**PROBLEM REQUIREMENTS**
Below, find each line holding "header" and state how many there are, using the number alone.

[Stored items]

—————

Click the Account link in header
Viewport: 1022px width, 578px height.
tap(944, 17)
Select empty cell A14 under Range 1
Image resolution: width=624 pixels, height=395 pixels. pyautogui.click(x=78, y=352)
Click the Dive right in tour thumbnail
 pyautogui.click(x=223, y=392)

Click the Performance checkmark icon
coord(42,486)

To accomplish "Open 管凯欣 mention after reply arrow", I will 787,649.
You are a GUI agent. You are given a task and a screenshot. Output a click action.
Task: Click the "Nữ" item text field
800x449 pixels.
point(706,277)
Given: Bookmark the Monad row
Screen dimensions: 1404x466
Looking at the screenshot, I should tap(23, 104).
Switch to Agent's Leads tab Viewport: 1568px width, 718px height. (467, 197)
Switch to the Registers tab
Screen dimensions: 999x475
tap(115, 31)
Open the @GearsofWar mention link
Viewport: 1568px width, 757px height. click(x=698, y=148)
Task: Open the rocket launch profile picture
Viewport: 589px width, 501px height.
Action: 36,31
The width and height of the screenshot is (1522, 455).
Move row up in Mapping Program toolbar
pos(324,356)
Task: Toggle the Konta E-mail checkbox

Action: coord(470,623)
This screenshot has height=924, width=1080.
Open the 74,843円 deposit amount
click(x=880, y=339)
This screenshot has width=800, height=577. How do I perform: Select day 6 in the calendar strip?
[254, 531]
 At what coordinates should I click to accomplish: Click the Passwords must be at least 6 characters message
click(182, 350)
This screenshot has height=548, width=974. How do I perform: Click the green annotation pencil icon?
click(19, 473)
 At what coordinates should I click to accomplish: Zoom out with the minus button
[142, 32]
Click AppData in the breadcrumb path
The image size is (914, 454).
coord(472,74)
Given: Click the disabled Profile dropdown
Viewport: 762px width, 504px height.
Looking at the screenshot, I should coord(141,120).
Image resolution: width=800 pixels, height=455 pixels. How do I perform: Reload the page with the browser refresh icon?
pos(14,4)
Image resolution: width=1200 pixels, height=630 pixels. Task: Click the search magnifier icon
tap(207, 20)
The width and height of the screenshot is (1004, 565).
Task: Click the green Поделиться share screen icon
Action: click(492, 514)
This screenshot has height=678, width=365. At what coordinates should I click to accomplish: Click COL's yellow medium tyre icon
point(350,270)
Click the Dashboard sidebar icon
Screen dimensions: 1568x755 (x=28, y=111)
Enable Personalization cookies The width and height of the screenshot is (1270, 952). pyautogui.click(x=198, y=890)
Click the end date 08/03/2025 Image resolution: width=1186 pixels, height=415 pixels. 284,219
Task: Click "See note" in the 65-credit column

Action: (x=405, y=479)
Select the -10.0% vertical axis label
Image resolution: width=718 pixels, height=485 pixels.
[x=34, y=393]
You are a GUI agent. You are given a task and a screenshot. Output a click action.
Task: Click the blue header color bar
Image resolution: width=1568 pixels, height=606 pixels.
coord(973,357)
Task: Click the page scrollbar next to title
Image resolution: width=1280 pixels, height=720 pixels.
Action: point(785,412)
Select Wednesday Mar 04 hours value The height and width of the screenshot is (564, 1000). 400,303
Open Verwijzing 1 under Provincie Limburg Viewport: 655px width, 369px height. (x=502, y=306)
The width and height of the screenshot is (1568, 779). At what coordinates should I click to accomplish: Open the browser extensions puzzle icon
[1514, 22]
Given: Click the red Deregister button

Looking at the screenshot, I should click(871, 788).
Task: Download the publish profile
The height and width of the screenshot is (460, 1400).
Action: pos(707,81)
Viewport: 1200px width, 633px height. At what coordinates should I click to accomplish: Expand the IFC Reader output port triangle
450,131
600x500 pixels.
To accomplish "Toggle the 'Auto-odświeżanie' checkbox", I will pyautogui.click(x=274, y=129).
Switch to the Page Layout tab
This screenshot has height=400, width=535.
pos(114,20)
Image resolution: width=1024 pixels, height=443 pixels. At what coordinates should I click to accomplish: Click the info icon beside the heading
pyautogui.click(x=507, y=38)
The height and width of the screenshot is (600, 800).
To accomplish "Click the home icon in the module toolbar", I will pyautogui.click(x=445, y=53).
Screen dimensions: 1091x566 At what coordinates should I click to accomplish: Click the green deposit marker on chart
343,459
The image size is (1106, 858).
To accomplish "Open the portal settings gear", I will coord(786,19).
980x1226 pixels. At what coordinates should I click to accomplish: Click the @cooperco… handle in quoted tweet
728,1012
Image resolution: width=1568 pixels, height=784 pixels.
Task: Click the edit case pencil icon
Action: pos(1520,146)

—————

**EXERCISE ANSWER**
2